Robby Mook, Hillary Clinton’s campaign manager, was so concerned about Trump’s ties to Russia-friendly advisers that he contemplated an idea to catch the Trump campaign in the act of colluding with Moscow by mounting what he called a “honeypot” operation straight out of a spy novel. The idea was that the Clinton team would plant a phony story about Clinton in the Democratic National Committee’s computer system and wait to see if the Trump campaign or its allies made public use of it. If they did, it would prove the Trump campaign was receiving intelligence from the Russian hackers who had infiltrated the DNC’s servers. But after Mook floated the idea to Marc Elias, the Clinton campaign’s lawyer, they decided it was “harebrained” and could backfire.

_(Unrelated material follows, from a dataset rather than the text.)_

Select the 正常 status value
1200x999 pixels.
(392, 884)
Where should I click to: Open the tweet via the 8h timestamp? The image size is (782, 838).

President Obama was incredulous when he was first briefed in early January 2017 about the contents of a dossier, prepared by former British spy Christopher Steele, alleging that the Kremlin had a videotape of Trump engaging in sordid sexual behavior with prostitutes in a Moscow hotel room. “Why am I hearing this?” he asked his national security adviser, Susan Rice. “Why is this happening?” Rice explained that the intelligence community had no idea if the claim was true but that Obama needed to be aware that the allegation was circulating. A few days later, when Vice President Joe Biden was briefed about intelligence reports on contacts between various players in the Trump orbit and the Kremlin, he had a visceral reaction. “If this is true, it’s treason,” Biden exclaimed.
When then President-elect Trump was handed a two-page synopsis of the Steele dossier, at the end of a U.S. intelligence briefing about Russia, he too had a visceral reaction. “It’s a shakedown,” Trump said, after FBI Director James Comey left the room. Trump believed he was being blackmailed by Comey. The incident, the authors write, may well have planted the seeds for what was later described by one of the most disastrous decisions of Trump’s presidency to date: the firing of Comey, a move that led to the appointment of Mueller as special counsel.